Task prompt: Rewrite the records starting at the line containing "The height and width of the screenshot is (486, 600)." and ending at the last line of the records, changing "Share" to "View" and leaving everything else as it is.

───── Data supplied

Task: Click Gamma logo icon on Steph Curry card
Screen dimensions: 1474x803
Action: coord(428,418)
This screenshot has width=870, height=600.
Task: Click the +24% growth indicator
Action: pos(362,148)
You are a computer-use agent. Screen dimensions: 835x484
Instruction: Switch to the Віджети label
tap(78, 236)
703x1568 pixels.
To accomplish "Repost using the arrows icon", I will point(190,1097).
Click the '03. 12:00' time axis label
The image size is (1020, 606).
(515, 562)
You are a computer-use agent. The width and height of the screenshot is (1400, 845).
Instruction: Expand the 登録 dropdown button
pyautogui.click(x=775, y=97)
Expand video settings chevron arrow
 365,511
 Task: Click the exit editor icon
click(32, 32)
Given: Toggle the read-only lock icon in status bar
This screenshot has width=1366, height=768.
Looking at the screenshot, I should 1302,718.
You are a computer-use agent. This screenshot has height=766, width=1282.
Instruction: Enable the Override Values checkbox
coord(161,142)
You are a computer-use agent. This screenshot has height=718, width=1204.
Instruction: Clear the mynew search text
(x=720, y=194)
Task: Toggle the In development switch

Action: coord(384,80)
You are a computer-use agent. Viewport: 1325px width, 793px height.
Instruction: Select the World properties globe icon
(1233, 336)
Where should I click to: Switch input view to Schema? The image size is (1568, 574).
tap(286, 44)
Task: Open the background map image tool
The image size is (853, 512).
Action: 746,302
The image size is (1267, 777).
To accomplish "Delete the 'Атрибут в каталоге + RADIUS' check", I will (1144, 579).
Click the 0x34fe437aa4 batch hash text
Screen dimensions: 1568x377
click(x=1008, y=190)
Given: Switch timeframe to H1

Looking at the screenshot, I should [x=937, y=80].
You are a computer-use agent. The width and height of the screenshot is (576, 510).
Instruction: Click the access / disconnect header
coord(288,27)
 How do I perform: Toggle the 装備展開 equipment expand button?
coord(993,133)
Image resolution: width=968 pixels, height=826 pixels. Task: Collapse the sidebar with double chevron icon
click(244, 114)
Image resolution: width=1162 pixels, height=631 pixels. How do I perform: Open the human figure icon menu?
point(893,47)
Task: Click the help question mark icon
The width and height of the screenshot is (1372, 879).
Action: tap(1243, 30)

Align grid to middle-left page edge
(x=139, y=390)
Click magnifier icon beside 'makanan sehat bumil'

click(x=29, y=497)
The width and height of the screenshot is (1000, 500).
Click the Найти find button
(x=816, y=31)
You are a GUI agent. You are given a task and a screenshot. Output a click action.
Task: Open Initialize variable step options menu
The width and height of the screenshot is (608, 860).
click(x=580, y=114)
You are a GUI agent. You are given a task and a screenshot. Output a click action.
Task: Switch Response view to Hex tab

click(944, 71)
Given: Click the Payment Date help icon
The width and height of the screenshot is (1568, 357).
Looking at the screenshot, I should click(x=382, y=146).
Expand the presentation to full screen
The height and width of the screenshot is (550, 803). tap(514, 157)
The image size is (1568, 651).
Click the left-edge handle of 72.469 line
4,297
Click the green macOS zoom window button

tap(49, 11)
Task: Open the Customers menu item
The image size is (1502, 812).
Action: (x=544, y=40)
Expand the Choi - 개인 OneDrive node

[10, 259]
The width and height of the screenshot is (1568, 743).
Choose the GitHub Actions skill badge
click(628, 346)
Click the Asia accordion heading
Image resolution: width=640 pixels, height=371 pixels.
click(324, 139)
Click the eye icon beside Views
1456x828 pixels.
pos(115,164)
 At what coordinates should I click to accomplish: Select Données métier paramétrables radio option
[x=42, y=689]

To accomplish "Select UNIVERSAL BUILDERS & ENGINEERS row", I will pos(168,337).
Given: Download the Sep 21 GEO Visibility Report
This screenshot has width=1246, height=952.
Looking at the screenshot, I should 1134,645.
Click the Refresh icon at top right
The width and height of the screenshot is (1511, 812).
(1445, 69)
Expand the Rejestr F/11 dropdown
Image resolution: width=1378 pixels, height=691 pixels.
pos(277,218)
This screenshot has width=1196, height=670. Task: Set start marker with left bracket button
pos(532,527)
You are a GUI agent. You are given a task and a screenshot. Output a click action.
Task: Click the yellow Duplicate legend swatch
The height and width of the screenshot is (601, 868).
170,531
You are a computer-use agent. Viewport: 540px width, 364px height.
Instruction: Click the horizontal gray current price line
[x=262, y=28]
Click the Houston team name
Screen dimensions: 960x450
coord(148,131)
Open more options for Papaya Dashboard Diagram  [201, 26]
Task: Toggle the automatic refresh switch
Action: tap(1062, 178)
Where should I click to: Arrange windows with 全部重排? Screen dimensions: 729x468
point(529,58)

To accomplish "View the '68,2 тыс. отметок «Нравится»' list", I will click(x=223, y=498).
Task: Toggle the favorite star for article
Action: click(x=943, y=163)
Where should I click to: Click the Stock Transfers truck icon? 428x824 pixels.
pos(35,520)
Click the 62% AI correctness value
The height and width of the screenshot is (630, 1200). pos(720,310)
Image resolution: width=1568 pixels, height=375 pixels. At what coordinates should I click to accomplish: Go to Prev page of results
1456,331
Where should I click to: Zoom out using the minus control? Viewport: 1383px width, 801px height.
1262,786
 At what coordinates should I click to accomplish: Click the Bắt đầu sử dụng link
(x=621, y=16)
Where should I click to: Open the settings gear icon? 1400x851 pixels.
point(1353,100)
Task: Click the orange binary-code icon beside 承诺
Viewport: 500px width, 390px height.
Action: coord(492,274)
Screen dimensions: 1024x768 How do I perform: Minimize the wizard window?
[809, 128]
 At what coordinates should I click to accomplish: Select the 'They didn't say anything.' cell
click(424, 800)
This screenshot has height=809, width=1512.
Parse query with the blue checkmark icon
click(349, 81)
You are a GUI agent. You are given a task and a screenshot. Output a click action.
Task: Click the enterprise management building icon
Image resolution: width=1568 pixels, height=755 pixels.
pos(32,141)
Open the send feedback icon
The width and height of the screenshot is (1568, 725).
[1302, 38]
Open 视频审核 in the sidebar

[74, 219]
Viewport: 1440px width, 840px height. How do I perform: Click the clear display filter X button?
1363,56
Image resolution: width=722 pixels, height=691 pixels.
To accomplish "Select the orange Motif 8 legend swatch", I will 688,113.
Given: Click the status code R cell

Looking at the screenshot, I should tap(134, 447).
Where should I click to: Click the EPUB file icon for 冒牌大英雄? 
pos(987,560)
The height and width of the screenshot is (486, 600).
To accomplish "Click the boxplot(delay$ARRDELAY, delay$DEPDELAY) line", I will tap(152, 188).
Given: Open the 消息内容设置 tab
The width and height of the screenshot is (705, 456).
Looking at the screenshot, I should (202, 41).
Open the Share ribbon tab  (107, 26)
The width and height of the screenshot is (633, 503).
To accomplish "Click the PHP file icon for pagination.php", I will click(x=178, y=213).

──────────

Correct result:
The height and width of the screenshot is (486, 600).
To accomplish "Click the boxplot(delay$ARRDELAY, delay$DEPDELAY) line", I will tap(152, 188).
Given: Open the 消息内容设置 tab
The width and height of the screenshot is (705, 456).
Looking at the screenshot, I should (202, 41).
Open the View ribbon tab  (107, 26)
The width and height of the screenshot is (633, 503).
To accomplish "Click the PHP file icon for pagination.php", I will click(x=178, y=213).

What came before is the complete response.